A Real Relief Rally Without A Real Relief

Less than 24 hours after announcing the blockade, Trump told reporters that "the right people" in Iran had called and "want to work a deal."

Pakistan offered to host a second round of talks.

Oil fell 2.55%. Gold rallied 0.70%. Silver surged 2.87%. The dollar weakened.

If you've been reading these alerts all week, you've seen this movie before.

The TACO Cycle, One More Time

Sunday night: "BLOWN TO HELL." "LOCKED AND LOADED." Blockade announced at 12:43 AM between an AI-generated image of Trump as Jesus and a rendering of Trump Tower on the moon.

Monday morning: oil surges 8% to $104. European gas up 18%. Asian markets fall. IRGC warns "no port in the Gulf will be safe."

Monday afternoon: Trump says Iran called. "They want to work a deal." S&P closes up 1%, erasing all losses since the war began on February 28.

Tuesday morning: oil gives back 2.55%. Gold up. Silver up big. Dollar down. Markets exhale.

This is the seventh iteration of the same pattern since the war began. Extreme threat → panic → signal of retreat → relief rally. The TACO trade ("Trump Always Chickens Out") that Wall Street coined last year is running like clockwork.

The pattern has become so compressed that the full cycle now fits inside 36 hours. It used to take a week.

Did Iran Actually Call?

Trump's claim that "the right people" called deserves scrutiny. Iran's Foreign Ministry hasn't confirmed any call. Iran's President Pezeshkian said yesterday that Tehran "prefers diplomacy" but that Trump's blockade threat "will have wide-ranging consequences for global trade." That's not the language of a country that just called to make a deal. It's the language of a country, leaving the door open while maintaining its position.

Pakistan's role is the key. Pakistan reportedly offered to host a second round. Pakistan's FM Dar described the 21-hour Islamabad session as "intense and constructive" and urged both sides to maintain the "positive spirit." The Iranian delegation stayed behind in Islamabad after Vance left, conferring with Pakistani mediators. So the diplomatic channel is alive, but it's running through Islamabad, not through a direct call to Trump.

My read: Trump is doing what the psychological profile predicts. The episodic man needs to frame each moment as a win. Yesterday's episode was "BLOWN TO HELL." Today's episode is "they called, they want a deal." Both are real to him in the moment he says them. Neither necessarily reflects what's actually happening in the diplomatic back-channels.

The market bought it anyway. The S&P erasing all war losses on a single Trump comment tells you how desperate investors are for good news. The problem is that they might get nothing material despite social media reassurance.

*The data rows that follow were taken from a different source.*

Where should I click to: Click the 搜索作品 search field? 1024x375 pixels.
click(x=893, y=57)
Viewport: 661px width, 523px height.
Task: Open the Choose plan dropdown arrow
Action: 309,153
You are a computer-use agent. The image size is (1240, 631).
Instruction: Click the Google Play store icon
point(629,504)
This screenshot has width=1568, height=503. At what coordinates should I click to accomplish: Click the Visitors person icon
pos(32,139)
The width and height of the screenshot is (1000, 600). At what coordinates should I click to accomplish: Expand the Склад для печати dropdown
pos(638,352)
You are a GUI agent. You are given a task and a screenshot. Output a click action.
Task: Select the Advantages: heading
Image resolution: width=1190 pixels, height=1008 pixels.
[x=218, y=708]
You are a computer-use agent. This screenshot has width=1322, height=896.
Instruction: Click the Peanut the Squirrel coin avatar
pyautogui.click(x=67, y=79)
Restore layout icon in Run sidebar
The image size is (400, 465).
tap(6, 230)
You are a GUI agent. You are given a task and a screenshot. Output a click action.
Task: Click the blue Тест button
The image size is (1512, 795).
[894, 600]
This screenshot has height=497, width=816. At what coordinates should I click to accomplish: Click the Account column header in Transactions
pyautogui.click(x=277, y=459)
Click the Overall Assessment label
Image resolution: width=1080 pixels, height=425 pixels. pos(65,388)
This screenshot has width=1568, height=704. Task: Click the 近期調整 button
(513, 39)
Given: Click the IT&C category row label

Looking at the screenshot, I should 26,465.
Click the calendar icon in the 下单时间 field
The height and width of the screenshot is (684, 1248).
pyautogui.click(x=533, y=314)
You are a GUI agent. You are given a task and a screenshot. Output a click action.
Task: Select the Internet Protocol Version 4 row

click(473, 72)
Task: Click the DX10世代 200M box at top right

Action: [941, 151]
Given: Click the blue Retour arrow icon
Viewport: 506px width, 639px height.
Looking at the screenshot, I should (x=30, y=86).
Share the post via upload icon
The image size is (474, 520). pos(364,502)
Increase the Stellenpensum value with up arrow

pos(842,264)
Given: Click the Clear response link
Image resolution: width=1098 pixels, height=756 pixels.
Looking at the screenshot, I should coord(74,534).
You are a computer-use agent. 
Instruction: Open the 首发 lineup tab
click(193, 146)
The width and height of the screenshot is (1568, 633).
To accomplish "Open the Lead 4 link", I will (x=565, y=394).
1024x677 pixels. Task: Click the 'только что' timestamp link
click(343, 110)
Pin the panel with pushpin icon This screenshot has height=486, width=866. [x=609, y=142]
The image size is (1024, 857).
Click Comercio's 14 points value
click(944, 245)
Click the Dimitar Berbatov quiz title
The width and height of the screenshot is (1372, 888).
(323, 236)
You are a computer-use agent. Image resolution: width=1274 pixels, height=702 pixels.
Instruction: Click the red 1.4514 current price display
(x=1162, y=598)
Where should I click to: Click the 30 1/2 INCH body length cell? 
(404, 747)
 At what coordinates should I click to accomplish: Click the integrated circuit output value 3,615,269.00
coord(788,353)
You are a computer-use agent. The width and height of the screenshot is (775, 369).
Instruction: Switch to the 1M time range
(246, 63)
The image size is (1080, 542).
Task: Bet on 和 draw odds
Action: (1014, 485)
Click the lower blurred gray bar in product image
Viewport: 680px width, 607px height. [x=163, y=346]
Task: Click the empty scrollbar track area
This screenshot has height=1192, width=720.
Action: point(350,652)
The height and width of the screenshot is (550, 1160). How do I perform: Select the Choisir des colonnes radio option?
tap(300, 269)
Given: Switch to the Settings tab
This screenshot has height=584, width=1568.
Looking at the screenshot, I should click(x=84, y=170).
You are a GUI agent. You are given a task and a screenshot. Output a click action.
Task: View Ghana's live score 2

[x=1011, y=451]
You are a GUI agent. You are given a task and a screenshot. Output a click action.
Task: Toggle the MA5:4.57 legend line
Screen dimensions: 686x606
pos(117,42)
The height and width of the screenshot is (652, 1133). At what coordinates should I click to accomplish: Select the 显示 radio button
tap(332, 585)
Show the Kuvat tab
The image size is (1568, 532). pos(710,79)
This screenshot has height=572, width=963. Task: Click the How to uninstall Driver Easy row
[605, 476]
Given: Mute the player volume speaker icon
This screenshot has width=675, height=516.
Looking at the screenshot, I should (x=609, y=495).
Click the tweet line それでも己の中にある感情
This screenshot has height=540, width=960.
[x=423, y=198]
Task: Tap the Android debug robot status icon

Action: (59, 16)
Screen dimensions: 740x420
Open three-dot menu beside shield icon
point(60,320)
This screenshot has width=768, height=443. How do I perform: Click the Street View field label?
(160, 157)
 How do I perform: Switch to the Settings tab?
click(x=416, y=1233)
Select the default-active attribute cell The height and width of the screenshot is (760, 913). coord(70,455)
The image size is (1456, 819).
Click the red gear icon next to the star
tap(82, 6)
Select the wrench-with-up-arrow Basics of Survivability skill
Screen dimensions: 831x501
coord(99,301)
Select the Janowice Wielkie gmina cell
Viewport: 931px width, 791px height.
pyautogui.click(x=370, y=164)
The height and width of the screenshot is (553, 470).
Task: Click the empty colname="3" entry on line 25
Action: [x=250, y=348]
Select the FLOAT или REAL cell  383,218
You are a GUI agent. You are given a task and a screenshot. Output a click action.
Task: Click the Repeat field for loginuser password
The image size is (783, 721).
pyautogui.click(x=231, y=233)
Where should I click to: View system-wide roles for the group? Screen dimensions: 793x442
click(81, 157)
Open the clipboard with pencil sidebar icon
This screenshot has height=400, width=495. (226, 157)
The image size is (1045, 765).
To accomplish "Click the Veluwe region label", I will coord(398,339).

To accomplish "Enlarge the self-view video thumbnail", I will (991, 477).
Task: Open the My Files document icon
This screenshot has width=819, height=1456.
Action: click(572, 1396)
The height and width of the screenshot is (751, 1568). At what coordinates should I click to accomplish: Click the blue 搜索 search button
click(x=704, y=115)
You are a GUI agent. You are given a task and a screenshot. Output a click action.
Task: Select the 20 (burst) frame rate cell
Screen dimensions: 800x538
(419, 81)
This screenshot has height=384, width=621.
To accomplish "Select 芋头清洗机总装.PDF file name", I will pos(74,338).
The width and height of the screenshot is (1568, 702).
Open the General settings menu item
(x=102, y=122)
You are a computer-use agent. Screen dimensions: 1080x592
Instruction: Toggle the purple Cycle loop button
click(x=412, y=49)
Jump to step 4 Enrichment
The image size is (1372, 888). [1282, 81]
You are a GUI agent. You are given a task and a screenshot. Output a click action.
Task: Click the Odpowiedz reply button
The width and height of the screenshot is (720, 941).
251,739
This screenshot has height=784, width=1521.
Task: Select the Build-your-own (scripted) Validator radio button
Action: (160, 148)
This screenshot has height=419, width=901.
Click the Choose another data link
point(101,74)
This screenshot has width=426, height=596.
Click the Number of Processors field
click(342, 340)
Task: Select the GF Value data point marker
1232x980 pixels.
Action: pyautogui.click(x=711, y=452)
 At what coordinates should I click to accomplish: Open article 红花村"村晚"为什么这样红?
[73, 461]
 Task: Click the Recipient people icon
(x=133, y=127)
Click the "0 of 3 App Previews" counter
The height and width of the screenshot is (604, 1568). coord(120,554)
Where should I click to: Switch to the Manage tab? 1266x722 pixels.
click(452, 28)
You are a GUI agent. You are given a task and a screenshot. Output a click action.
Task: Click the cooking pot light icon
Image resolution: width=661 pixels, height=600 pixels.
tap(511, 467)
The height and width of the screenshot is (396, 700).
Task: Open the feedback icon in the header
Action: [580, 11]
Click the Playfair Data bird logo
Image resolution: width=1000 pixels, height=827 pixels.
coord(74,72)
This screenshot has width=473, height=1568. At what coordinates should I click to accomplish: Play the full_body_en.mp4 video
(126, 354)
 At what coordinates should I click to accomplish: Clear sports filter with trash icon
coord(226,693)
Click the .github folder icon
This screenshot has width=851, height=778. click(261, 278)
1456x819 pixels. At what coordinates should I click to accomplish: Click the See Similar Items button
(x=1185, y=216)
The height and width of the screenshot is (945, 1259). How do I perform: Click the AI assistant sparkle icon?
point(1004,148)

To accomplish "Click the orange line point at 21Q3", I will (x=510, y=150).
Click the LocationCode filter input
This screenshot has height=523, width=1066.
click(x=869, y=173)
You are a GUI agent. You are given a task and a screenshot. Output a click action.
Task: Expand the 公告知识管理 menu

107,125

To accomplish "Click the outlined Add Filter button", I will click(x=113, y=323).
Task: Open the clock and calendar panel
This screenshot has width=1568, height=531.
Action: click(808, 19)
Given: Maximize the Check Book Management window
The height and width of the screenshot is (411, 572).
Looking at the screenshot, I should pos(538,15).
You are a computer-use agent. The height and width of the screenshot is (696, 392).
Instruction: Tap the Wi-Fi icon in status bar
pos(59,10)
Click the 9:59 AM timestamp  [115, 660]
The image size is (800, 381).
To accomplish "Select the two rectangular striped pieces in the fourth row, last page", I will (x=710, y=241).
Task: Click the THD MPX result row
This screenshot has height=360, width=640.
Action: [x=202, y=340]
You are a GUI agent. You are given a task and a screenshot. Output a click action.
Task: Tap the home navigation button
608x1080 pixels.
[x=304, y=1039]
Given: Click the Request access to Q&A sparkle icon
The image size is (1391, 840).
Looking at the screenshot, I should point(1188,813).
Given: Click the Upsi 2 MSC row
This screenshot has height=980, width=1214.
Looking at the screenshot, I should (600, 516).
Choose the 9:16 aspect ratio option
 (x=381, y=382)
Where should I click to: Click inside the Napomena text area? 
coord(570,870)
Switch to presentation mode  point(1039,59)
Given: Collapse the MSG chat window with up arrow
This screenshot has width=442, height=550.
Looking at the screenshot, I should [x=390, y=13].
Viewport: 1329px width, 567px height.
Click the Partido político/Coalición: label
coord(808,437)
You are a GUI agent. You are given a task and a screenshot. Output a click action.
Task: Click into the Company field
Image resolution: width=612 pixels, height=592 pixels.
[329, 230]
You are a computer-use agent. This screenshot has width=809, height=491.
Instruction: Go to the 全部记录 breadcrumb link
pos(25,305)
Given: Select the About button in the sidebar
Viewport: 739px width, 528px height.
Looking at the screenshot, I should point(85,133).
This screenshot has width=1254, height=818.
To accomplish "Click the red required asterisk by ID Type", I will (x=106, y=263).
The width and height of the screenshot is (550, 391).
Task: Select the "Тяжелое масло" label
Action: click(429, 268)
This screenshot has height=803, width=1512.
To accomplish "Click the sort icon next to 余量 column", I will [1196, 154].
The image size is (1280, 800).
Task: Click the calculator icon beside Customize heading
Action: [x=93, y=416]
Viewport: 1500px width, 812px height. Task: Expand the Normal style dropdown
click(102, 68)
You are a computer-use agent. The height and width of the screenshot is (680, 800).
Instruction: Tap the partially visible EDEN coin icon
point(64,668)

The Blockade's First Test: A Chinese Tanker

The National reported that a US-sanctioned Chinese tanker transited the Strait of Hormuz despite the blockade. If the US Navy stopped it, we would have heard. The silence suggests it passed through unchallenged.

This is the first real-world test of the blockade, and it suggests enforcement will be selective. The CENTCOM operational order targets "all maritime traffic entering and exiting Iranian ports." But stopping a Chinese-flagged vessel creates a direct US-China confrontation that neither side wants right now, especially with Trump already warning China about "big problems" over the air defense intelligence report.

If the blockade doesn't stop Chinese vessels, and China is one of the primary buyers of Iranian oil, then the blockade's economic impact on Iran is substantially reduced. Iran's "untapped leverage" (Rezaee's phrase from yesterday) may include precisely this: the knowledge that the US won't risk a naval incident with China to enforce the blockade.

Three Competing Diplomatic Tracks

The situation has fractured into three separate diplomatic efforts, each with different goals:

Track 1: US-Iran (via Pakistan). Vance's "final and best offer" is on the table. Iran hasn't accepted or rejected it. Pakistan is pushing for a second round, and Pakistan's defense minister claimed "positive progress" with a next round reportedly planned for as soon as April 16. If true, the full TACO cycle (blockade Sunday → resumed talks Wednesday) would complete in 72 hours. The sticking points remain: nuclear enrichment, Strait control, Lebanon, sanctions.

Track 2: France-UK coalition. Macron and Starmer are convening a conference "in the coming days" for a "strictly defensive, peaceful multinational mission" to restore freedom of navigation. This is explicitly separate from the US blockade. The UK said it will contribute to minesweeping but not to the blockade. The EU's Kallas urged a "global coalition" to secure the Strait. This track could take weeks to organize and deploy.

Track 3: China's framework. Xi proposed a four-point Middle East peace plan during meetings with Spain's PM and Abu Dhabi's crown prince. China is positioning itself as an alternative broker, with its own framework based on "peaceful coexistence, national sovereignty, international rule of law." This track is the most embryonic but the most strategically significant. If China becomes the mediator, the terms will look very different from what Vance offered in Islamabad.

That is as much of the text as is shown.